:: Extracted text ::
Friday, July 11, 2014

Old And New Claddagh (1931)

Young lady of the Claddagh, 1931 (Corbis/Sexton)

The Claddagh, 1931 (Galway Advertiser/Sexton)

This post is inspired by the two images above, taken in 1931. They're both part of Sean Sexton's amazing collection of Irish photography, some of which I was fortunate to see at an exhibition in the Gallery Of Photography in Dublin some years ago. I assume the first photo was posed for, probably for a press photographer, and they were both clearly taken to juxtapose the old and the new, as the old Claddagh cottages were swept away and replaced with the modern dwellings seen in the background. The modern houses looming in the background highlight the squalidness of the older cottages, a type of housing that to this day is, somewhat ironically, a mainstay of romantic imagery of Ireland, at home and abroad.

These are some of my favourite photos taken in Ireland for a number of reasons. First off, they beautifully and poignantly encapsulate the huge change the small community of the Claddagh was undergoing at the time. The people of the Claddagh had differed in custom and culture from other city dwellers just a short distance away and its array of thatched cottages seemed a relic of a bygone, more primitive era long before the 1930s. The fishing village's old world charm and unique customs attracted all manner of artists, photographers, and writers during the 19th and early 20th century.

The Claddagh, c1901 (Corbis)

The older houses, though picturesque, especially to tourists who typically had nicer abodes to go home to, were deemed unsuitable for modern living and were replaced with more comfortable but nondescript suburban housing which stands to this day. From a cursory search of contemporary newspapers it seems there was some local opposition to the rebuilding of the village. Some commented that the rents on the new dwellings was too high, others complained that if some work had been put into providing proper sanitation that the older cottages (some of which no rent was charged on) would be fine. Others still, with an eye on posterity and tourist dollars, marks, francs and pounds, suggested that at least a few of the finer examples of cottages should have been preserved.

Cartoon from Dublin Opinion, early 1960s

Beyond what these images specifically represent it is interesting to consider them in terms of broader societal changes in the wake of the creation of the Irish Free State. The 1920s had seen the establishment of 2RN, that national radio broadcaster, the construction of the ambitious Shannon Scheme, and the early 1930s would see the establishment of the first national commercial airline, Iona National Airways. As well as these technological and infrastructural changes, Ireland was continuing its long march from becoming a predominantly rural nation to becoming a largely urban and suburban one through a combination of migration to the towns and cities and the long blight of emigration. Although the Claddagh was not a rural village, part of its uniqueness was its existence in the midst of a modern city, it had a rural character that was all but totally erased by its redevelopment.
:::
:: Material supplied ::
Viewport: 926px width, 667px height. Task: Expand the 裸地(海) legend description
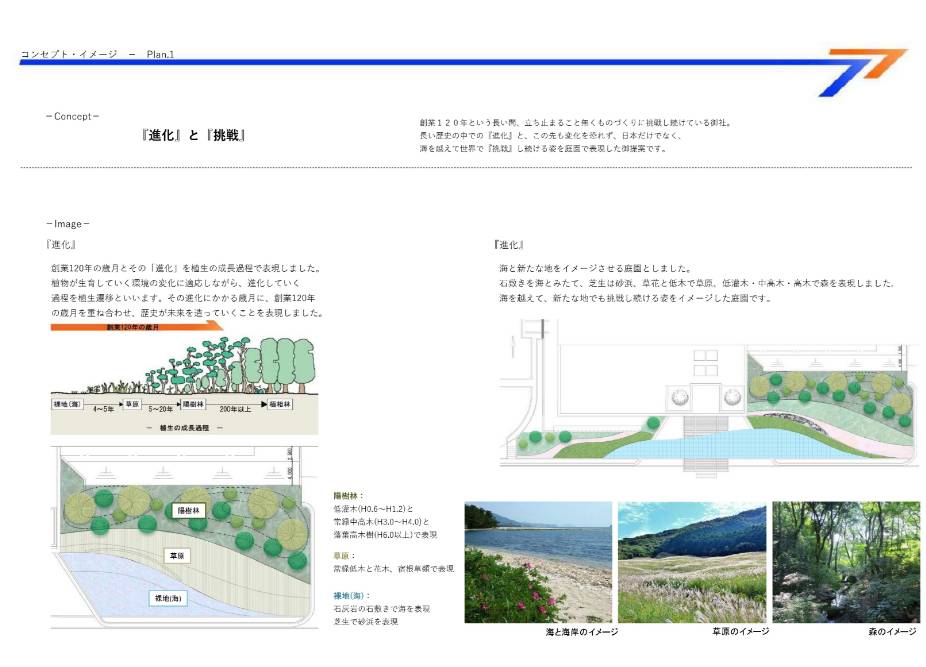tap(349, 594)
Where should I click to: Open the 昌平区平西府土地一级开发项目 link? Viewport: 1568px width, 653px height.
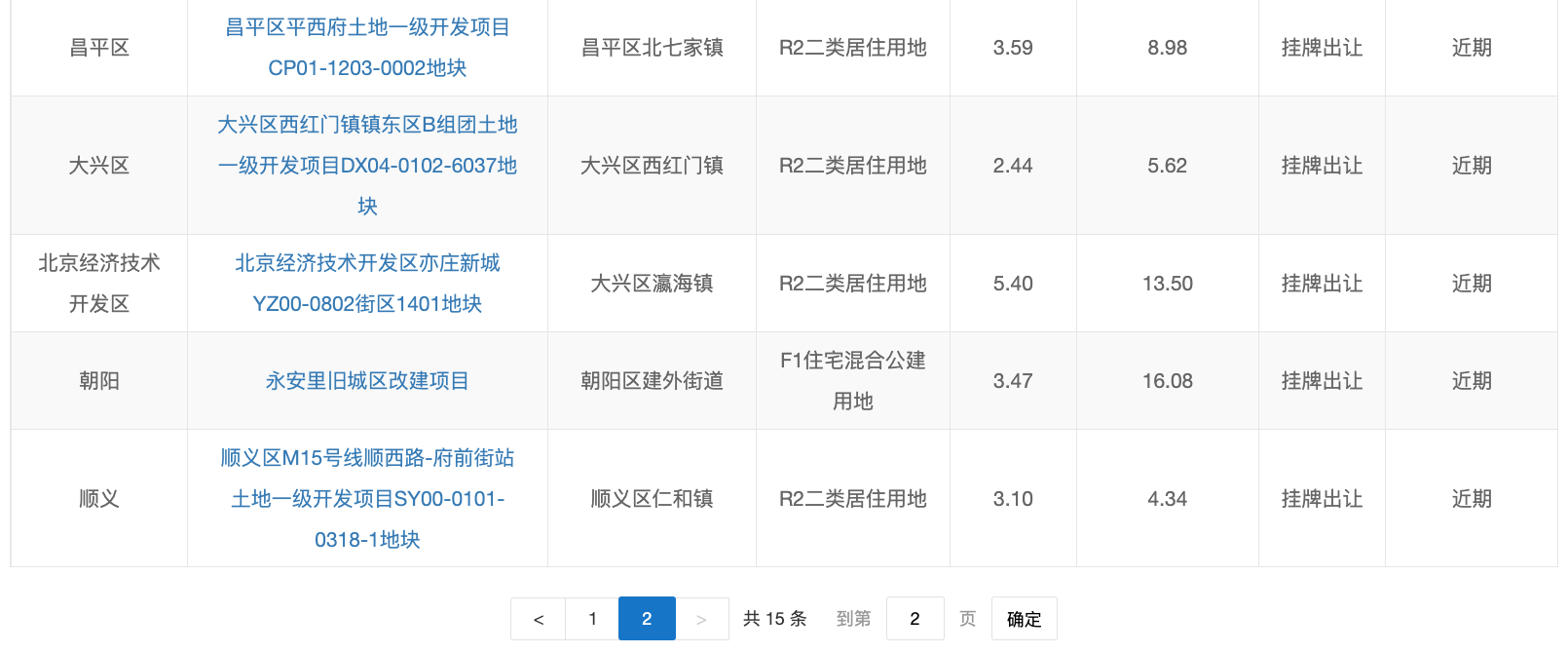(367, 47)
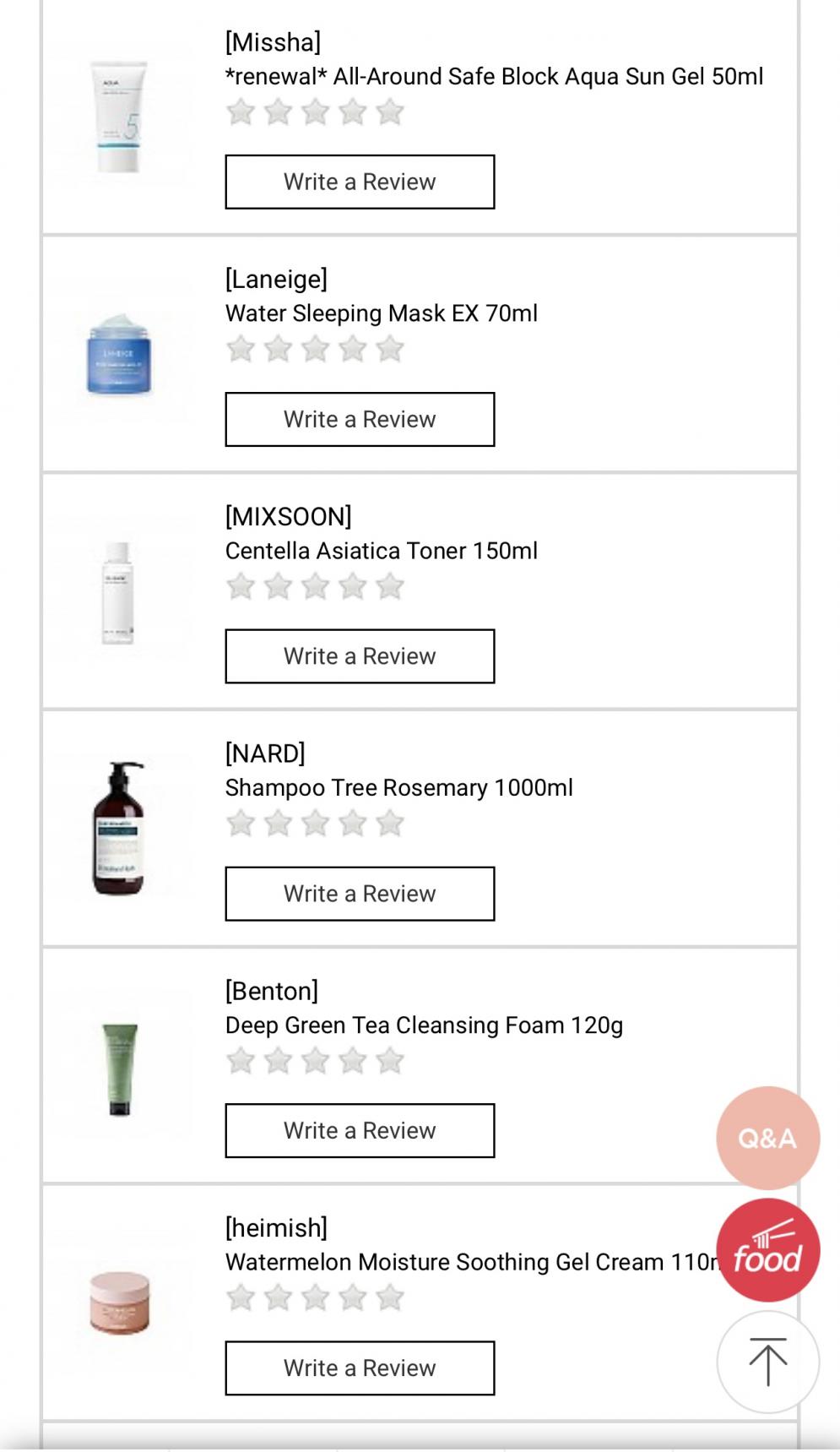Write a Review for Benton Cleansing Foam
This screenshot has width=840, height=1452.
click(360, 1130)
:::
:: Material supplied ::
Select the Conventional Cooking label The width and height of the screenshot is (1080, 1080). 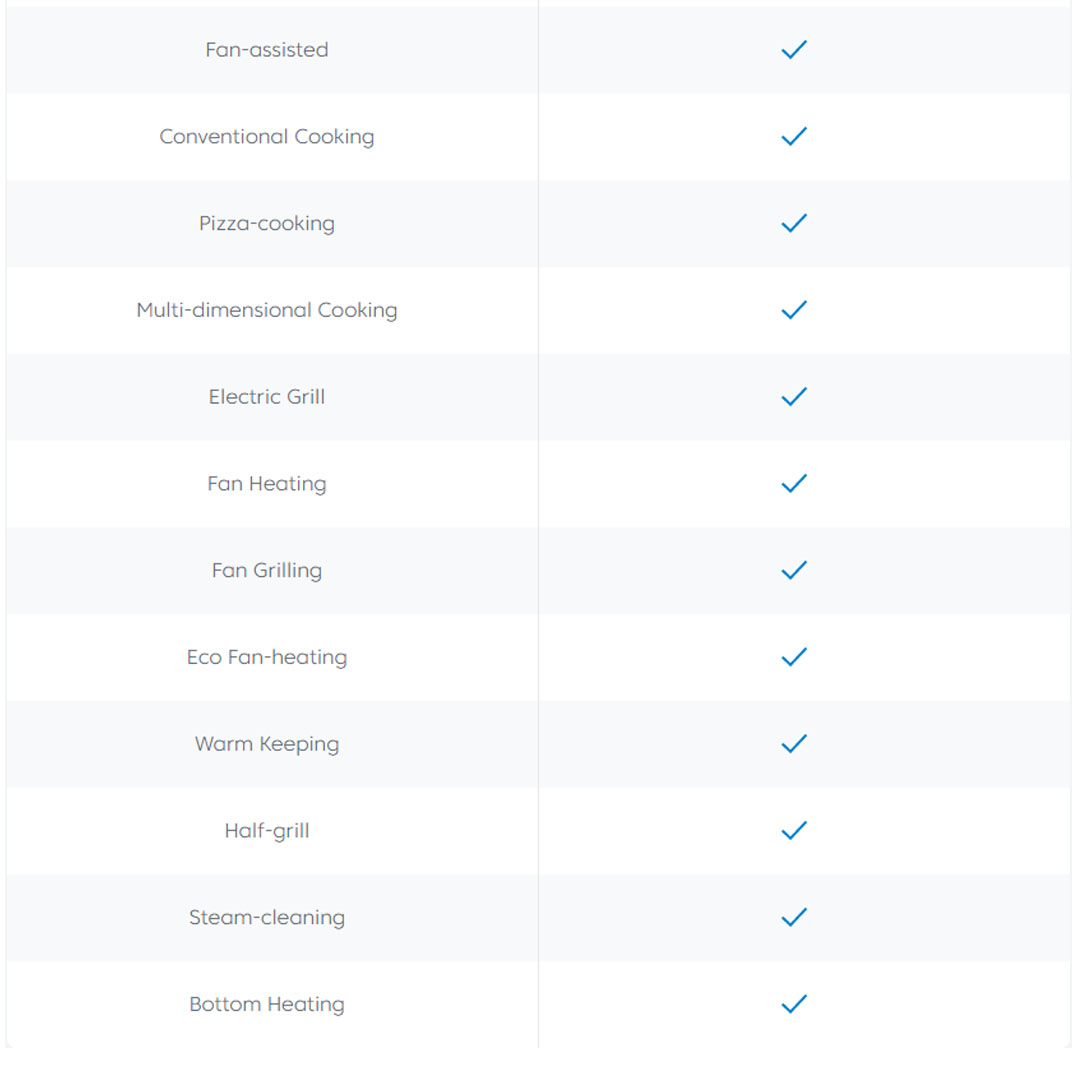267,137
:::
Requirements =>
1 – Copy the passage of the Claddagh text starting at "These are some" and ending at "early 20th century.".
2 – Answer these questions from the Claddagh text:
(a) In what year were the two images at the top taken?
(b) In which gallery did the writer see some of Sean Sexton's collection?
(c) What was the first national commercial airline called?
3 – Based on the Claddagh text, is each statement true? Answer yes or no, and quote the words that decide it.
(a) There was some local opposition to rebuilding the village.
(b) The Claddagh was a rural village.
(c) The Shannon Scheme was built in the 1940s.

Expected answers =>
1 –
These are some of my favourite photos taken in Ireland for a number of reasons. First off, they beautifully and poignantly encapsulate the huge change the small community of the Claddagh was undergoing at the time. The people of the Claddagh had differed in custom and culture from other city dwellers just a short distance away and its array of thatched cottages seemed a relic of a bygone, more primitive era long before the 1930s. The fishing village's old world charm and unique customs attracted all manner of artists, photographers, and writers during the 19th and early 20th century.

2 –
(a) 1931
(b) The Gallery Of Photography in Dublin
(c) Iona National Airways

3 –
(a) Yes: "it seems there was some local opposition to the rebuilding of the village"
(b) No: "Although the Claddagh was not a rural village"
(c) No: "The 1920s had seen the establishment of 2RN, that national radio broadcaster, the construction of the ambitious Shannon Scheme"